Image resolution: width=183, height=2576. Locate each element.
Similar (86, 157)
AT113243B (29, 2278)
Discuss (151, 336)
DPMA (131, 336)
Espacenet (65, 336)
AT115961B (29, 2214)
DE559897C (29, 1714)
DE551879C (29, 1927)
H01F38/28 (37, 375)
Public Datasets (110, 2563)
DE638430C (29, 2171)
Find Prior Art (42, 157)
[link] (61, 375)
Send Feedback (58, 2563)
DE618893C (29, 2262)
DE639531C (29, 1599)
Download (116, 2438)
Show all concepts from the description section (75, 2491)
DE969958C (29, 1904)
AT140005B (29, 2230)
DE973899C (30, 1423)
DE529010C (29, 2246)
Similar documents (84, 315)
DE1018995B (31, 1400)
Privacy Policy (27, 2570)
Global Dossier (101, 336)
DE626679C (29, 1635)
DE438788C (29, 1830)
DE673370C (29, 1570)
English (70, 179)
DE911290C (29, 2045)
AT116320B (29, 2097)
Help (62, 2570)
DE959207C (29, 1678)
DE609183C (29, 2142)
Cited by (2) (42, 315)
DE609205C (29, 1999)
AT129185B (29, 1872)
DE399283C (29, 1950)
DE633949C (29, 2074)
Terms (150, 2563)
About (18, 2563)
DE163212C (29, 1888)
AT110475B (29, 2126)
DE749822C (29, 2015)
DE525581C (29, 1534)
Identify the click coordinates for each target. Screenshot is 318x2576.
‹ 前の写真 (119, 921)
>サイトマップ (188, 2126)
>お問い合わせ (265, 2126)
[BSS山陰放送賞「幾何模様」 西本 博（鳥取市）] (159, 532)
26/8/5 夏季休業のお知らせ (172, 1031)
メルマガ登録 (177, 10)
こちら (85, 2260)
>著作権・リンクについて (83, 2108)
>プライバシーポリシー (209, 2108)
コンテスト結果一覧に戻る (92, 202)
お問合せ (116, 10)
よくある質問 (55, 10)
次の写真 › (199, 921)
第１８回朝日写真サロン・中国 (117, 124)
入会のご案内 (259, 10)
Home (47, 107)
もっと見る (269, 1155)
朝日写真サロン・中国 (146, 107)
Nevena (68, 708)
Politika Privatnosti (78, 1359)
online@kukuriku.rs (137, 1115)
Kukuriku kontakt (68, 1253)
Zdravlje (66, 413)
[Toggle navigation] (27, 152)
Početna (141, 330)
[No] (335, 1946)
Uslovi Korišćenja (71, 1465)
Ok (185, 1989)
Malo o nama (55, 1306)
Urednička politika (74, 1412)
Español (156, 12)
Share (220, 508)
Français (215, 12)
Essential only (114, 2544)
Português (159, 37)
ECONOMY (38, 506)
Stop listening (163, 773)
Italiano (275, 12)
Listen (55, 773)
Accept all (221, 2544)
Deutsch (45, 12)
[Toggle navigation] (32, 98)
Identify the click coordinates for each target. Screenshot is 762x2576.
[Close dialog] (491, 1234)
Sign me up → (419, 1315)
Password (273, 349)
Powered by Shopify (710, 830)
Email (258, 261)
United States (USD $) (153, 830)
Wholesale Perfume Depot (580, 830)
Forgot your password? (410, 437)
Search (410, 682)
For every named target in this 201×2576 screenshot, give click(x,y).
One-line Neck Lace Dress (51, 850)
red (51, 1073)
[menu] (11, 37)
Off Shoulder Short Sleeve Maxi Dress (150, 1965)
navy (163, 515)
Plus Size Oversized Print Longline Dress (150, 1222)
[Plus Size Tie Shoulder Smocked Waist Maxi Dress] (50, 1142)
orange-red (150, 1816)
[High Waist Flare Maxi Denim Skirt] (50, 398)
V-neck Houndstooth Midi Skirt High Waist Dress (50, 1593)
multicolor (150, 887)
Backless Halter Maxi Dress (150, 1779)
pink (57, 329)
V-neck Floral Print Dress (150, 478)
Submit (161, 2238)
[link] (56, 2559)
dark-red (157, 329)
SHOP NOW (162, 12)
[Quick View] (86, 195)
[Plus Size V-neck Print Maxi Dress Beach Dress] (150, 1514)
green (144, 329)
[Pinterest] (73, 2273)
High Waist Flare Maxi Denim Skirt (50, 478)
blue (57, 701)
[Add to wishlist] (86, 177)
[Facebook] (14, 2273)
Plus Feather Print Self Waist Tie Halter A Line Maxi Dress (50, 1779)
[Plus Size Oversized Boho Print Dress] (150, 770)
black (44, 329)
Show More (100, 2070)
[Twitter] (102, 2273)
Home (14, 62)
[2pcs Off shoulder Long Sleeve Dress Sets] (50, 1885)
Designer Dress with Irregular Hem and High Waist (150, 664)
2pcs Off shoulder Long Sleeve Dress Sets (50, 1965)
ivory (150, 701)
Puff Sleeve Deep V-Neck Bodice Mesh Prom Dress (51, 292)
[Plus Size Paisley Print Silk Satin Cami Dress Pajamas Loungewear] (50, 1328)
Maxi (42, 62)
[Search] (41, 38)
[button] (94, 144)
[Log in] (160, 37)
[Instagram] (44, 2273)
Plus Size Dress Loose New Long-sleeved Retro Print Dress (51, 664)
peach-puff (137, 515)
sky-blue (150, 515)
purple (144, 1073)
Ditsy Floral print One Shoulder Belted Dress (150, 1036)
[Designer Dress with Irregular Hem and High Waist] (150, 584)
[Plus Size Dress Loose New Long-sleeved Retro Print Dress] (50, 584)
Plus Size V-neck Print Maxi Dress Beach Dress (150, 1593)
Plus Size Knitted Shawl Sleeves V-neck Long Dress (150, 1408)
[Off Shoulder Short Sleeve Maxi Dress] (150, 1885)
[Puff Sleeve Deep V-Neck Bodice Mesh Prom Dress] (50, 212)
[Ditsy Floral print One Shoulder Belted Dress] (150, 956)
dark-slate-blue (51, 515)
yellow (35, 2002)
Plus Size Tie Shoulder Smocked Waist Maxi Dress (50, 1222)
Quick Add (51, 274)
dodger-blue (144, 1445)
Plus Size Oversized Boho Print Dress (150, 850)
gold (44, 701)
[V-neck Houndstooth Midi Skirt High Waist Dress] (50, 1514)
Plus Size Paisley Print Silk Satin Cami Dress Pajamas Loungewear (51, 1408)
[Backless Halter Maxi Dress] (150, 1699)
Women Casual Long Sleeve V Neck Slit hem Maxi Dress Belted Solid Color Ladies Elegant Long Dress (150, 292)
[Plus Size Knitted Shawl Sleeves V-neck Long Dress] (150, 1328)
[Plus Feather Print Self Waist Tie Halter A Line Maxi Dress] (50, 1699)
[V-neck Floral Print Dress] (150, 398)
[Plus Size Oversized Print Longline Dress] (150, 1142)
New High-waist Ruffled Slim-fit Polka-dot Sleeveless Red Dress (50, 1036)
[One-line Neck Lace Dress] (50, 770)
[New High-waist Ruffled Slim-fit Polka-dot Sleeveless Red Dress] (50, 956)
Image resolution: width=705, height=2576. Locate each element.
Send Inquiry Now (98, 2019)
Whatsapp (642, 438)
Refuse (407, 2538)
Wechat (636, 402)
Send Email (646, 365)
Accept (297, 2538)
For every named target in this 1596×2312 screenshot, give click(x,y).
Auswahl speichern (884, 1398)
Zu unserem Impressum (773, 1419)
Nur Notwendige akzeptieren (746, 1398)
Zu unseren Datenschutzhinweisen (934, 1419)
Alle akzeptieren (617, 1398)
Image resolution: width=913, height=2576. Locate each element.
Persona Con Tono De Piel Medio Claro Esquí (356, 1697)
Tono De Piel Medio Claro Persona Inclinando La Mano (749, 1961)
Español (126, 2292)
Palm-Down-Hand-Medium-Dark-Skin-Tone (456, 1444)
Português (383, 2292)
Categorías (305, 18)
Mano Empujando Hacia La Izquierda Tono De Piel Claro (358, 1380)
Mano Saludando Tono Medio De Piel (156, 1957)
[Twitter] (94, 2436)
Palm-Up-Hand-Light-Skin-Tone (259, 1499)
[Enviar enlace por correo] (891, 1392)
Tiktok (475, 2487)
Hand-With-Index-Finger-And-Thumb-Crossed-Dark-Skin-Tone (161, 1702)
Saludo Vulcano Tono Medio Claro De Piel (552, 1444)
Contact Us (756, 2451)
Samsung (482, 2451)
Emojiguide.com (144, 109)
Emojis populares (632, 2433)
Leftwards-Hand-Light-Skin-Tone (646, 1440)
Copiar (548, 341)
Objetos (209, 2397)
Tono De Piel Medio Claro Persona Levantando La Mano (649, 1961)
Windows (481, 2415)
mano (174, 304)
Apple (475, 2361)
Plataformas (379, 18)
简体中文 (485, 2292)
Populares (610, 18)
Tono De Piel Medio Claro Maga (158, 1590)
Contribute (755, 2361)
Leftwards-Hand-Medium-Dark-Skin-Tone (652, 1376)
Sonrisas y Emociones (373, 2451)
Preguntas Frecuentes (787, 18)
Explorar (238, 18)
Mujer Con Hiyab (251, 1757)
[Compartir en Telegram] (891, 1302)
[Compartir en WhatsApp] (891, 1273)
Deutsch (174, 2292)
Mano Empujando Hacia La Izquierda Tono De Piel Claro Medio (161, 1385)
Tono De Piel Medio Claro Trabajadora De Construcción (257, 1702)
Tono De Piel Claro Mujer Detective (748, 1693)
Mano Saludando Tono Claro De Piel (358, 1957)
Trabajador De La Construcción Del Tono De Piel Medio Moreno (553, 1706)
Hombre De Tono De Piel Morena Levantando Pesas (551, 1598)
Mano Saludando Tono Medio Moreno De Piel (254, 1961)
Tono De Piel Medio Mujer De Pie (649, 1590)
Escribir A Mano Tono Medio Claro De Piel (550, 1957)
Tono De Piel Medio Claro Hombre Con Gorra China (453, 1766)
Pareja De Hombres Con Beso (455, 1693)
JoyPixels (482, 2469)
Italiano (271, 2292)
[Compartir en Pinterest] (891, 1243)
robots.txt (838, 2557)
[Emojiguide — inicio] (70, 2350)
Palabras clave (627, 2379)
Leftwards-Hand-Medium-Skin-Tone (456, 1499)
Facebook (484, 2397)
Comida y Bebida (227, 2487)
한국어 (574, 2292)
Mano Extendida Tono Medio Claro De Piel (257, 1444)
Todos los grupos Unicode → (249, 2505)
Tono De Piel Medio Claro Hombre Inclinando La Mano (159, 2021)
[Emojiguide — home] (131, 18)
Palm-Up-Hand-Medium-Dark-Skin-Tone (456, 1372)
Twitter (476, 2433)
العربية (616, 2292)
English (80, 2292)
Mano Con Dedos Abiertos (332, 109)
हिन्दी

§ Exercise
Could you repeat exactly the lines above from the line with "Similar documents (84, 315)" up to and including the line with "Cited by (2) (42, 315)", and only those?

§ Problem solution
Similar documents (84, 315)
DE1018995B (31, 1400)
Privacy Policy (27, 2570)
Global Dossier (101, 336)
DE626679C (29, 1635)
DE438788C (29, 1830)
DE673370C (29, 1570)
English (70, 179)
DE911290C (29, 2045)
AT116320B (29, 2097)
Help (62, 2570)
DE959207C (29, 1678)
DE609183C (29, 2142)
Cited by (2) (42, 315)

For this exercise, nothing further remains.